Collective Soul’s bass participant, Will Turpin, whose band’s new documentary, Give Me A Phrase: The Collective Soul Story, hits the 2025 film schedule on video-on-demand and Blu-Ray on July eighth, has some ideas on bands that get irritated with enjoying their hits. If any band would perceive this, it’s Collective Soul, who had a slew of large hits within the Nineteen Nineties that followers of the band nonetheless love listening to the band play in live performance. I had an opportunity to talk with Turpin concerning the documentary, the band’s lengthy historical past, and simply what it is prefer to play hits like “December” and “Shine” all these years later.
Collective Soul Actually Cranked Out The Hits In The ‘90s
Even for Gen Xers like me, it’s simple to neglect simply how big Collective Soul was within the Nineteen Nineties. Their first two albums, Hints Allegations and Issues Left Unsaid and Collective Soul bought tens of millions and tens of millions of copies worldwide. Each spent months on the charts, and three a long time later, the band nonetheless sells out concert events throughout.
Bands which have so many big hits early of their careers usually type a love/hate relationship with these songs. Understandably, as lead singer Ed Roland says within the rock documentary, normally artists wish to preserve trying ahead with their life’s work. Trying again, and enjoying the “previous songs” turns into a grind for artists, and sadly, meaning typically bands come to resent these hits, regardless of the fervour followers nonetheless really feel for them.
Will Turpin’s Take On Collective Soul’s Hits Is Refreshing
Once I requested Turpin about his relationship with songs like “Shine” and “The World I Know,” and whether or not he ever received sick of enjoying them in live performance, he actually opened up about how he felt about bands that resent their hits, saying,
I do not actually purchase into the entire, ‘if I’ve to play this track another time,’ angle.

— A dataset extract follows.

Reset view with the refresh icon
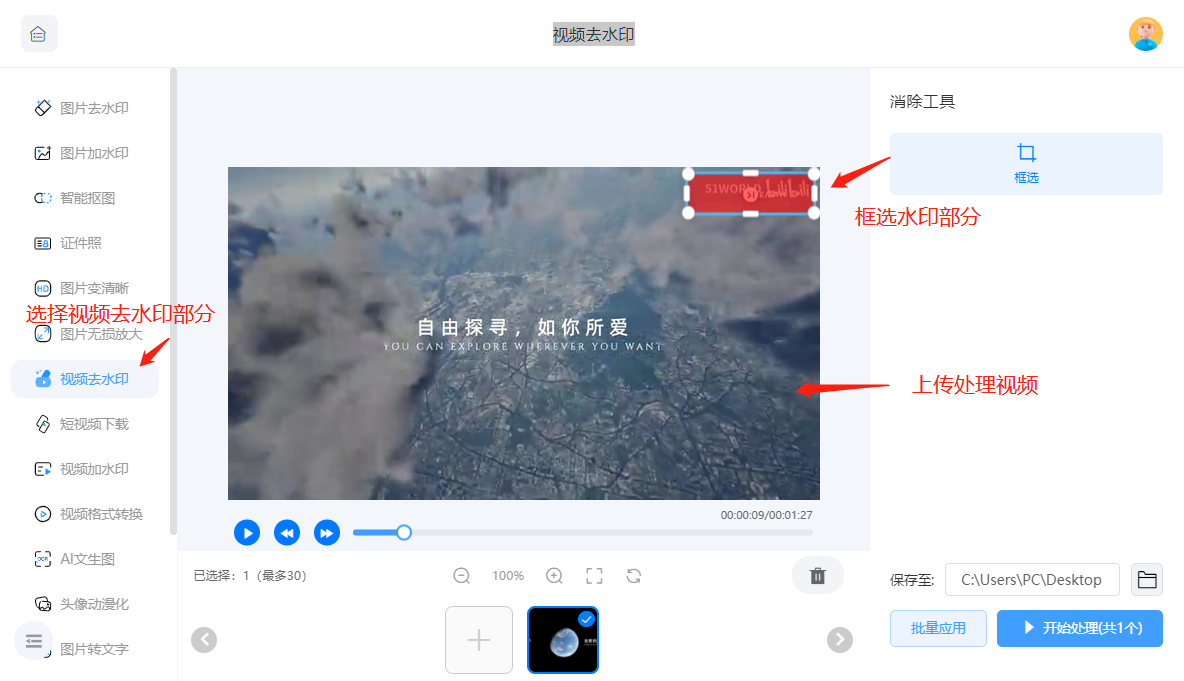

I do know another artists who purchase into that type of angle, and I at all times thought that was extraordinarily immature, possibly crass.
Turpin sees the songs via the followers’ eyes, it appears. He understands why these followers are nonetheless coming to see their favourite artists, and it’s as a result of these hits are vital to them. Turpin says,
I simply assume that is the incorrect perspective to have when folks permit these songs to be such part of their lives. All they’re asking you to do is have enjoyable on stage whereas they pay you to play that track.

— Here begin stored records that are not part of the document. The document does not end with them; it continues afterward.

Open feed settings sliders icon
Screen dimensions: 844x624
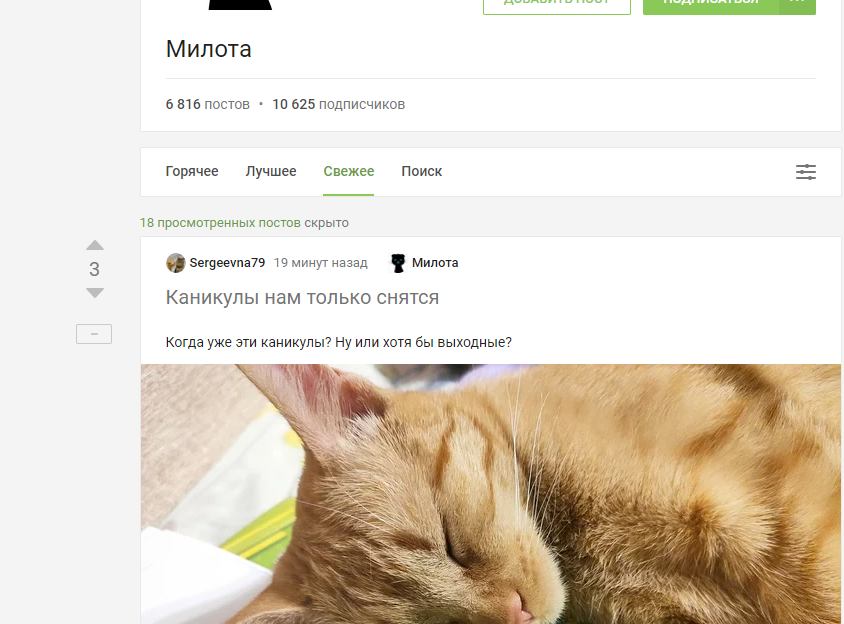pos(806,172)
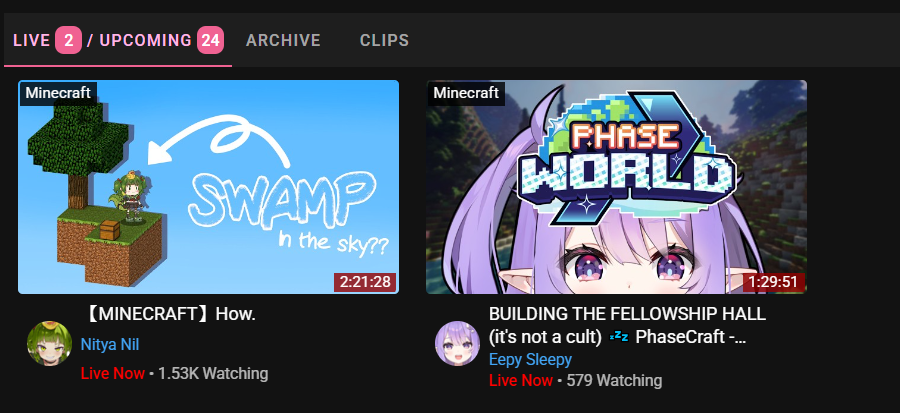This screenshot has height=413, width=900.
Task: Select the Live count badge showing 2
Action: tap(68, 41)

Along with calling the concept crass, which I agree with, Turpin goes on to say that it’s actually about ego,
A few of these individuals are simply, you recognize, misplaced in [their] personal ego, [and they’re] lacking the massive image right here.
And for me, he’s proper. He goes on to focus on simply how cool it may be, and the way Collective Soul feels once they play their greatest songs,
If we won’t have enjoyable collectively on stage, have a look at one another and play ‘Shine’ and take heed to all these folks sing that track, watch their hearts into the track, watch them undergo the recollections typically…It is about like, dude, you simply want to choose one thing else to do, actually.
All This Reveals In The Documentary
Give Me A Phrase: The Collective Soul Story exhibits either side of this dialogue. A lot of the movie is framed across the recording of Collective Soul’s 2024 album, Right here to Eternity, however it tells the definitive historical past of the band with enter from members, each previous and current.
The ultimate scene of this glorious documentary options the band stay in live performance as 1000’s of followers sing together with each phrase on all of the previous hits, and everybody’s pleasure, from the band to the followers within the final row, is palpable, like a fantastic live performance movie. That’s simply the way it needs to be.